◆ **GOAL OF THE EXERCISE**
Look for "print" in each line of the records, and copy the lines that have it.

BEGIN GIVEN RECORDS

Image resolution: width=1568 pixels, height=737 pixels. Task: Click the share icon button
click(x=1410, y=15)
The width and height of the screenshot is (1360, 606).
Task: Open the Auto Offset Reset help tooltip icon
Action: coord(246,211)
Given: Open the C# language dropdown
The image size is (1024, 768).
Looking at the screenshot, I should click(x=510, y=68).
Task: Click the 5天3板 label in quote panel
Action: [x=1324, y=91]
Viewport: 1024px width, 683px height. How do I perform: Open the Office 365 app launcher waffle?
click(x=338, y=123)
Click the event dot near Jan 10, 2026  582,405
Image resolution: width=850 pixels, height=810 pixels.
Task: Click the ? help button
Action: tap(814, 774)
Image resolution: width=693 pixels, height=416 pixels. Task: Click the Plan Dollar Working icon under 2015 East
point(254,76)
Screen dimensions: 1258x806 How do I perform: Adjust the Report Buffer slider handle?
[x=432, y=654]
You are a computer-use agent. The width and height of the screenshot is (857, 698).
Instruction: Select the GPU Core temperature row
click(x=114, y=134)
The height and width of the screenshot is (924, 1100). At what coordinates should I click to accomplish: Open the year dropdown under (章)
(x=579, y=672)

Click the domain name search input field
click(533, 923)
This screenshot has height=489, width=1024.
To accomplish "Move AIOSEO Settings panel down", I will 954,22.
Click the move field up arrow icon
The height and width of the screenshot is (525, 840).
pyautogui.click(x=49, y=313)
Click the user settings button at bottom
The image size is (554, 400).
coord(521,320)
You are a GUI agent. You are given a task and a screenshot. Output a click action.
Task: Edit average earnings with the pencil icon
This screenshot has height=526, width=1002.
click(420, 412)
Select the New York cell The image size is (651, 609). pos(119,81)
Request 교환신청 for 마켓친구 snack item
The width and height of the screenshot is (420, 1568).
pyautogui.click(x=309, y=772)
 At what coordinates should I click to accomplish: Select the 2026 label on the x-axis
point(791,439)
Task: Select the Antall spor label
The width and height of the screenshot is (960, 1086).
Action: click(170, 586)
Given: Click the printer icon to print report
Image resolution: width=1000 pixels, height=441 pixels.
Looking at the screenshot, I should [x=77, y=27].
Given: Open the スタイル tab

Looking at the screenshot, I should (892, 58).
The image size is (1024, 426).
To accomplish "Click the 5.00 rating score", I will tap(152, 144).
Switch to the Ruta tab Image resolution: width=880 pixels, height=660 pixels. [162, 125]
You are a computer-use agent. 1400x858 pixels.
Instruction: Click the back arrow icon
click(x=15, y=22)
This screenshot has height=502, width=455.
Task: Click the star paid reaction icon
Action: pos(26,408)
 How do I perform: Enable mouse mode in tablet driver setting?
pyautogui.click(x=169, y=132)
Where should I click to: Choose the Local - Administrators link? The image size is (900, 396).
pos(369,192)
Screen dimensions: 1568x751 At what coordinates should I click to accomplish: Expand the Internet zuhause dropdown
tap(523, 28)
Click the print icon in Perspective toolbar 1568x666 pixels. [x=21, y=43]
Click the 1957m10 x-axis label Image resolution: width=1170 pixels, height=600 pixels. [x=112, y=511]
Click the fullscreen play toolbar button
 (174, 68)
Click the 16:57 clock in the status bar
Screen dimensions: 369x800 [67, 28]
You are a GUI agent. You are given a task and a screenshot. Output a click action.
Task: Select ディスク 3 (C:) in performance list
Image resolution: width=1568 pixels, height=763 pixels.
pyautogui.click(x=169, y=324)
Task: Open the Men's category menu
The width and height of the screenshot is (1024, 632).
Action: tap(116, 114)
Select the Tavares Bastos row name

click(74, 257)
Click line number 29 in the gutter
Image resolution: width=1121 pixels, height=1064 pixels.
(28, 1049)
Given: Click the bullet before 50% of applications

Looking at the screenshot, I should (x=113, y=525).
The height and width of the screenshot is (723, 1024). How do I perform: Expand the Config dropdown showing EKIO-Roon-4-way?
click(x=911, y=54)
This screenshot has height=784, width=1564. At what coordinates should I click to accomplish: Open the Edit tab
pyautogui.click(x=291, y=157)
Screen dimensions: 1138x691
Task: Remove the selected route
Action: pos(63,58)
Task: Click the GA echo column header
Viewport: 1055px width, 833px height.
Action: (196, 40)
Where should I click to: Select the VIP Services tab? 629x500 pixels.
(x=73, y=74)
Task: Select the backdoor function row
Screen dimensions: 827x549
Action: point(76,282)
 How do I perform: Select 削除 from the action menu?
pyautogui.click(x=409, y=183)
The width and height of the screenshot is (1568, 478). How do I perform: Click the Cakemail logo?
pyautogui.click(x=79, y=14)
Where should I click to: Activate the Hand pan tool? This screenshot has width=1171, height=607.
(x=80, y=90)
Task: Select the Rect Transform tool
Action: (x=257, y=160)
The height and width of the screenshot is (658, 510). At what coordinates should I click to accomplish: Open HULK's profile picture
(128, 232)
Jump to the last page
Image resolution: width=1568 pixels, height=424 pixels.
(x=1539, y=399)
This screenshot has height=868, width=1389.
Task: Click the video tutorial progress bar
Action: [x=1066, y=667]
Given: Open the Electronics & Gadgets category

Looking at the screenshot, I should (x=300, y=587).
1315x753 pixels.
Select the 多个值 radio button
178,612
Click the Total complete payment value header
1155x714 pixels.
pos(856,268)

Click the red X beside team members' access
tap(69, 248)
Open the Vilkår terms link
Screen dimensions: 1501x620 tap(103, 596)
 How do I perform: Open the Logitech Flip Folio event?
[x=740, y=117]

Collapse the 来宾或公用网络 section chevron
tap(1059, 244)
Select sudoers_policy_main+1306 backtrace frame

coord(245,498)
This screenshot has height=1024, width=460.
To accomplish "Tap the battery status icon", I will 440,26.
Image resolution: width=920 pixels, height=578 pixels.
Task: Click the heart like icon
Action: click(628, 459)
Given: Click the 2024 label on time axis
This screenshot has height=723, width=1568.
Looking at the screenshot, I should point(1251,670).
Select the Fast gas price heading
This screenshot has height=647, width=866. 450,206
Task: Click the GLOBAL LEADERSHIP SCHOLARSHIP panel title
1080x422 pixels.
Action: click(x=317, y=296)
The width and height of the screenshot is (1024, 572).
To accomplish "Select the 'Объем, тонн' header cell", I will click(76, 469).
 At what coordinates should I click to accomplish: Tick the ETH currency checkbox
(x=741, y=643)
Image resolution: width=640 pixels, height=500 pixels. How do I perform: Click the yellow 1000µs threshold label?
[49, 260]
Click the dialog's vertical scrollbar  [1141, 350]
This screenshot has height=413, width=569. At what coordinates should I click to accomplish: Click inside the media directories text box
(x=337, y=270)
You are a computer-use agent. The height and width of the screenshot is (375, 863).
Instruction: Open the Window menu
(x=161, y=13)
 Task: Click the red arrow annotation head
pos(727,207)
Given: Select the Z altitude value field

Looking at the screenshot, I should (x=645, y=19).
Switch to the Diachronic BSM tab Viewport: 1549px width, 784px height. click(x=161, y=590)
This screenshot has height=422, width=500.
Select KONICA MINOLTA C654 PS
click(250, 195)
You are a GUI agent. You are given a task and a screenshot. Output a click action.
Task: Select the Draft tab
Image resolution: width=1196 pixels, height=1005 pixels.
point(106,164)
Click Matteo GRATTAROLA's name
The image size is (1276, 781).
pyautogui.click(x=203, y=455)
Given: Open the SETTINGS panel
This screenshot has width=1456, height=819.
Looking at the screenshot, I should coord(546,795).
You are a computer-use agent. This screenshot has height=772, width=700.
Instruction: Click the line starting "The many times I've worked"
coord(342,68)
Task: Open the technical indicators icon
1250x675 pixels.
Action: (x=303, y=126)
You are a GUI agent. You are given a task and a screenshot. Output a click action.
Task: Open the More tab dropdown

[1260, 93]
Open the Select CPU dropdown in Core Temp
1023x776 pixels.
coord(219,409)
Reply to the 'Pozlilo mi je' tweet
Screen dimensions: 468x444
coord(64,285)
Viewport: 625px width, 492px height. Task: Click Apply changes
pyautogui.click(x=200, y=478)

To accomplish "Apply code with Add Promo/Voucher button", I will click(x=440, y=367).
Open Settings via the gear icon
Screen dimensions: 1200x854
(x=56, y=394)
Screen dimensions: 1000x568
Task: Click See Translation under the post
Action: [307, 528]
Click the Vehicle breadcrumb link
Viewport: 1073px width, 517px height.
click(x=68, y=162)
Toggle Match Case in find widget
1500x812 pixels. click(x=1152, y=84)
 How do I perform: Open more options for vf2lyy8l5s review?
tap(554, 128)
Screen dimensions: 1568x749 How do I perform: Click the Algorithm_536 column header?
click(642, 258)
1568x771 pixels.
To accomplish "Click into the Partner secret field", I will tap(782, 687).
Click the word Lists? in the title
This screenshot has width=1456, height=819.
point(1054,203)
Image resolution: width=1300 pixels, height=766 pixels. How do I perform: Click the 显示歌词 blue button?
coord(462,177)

END GIVEN RECORDS

◆ **ANSWER TO THE PROBLEM**
Given: Click the printer icon to print report
Click the print icon in Perspective toolbar 1568x666 pixels. [x=21, y=43]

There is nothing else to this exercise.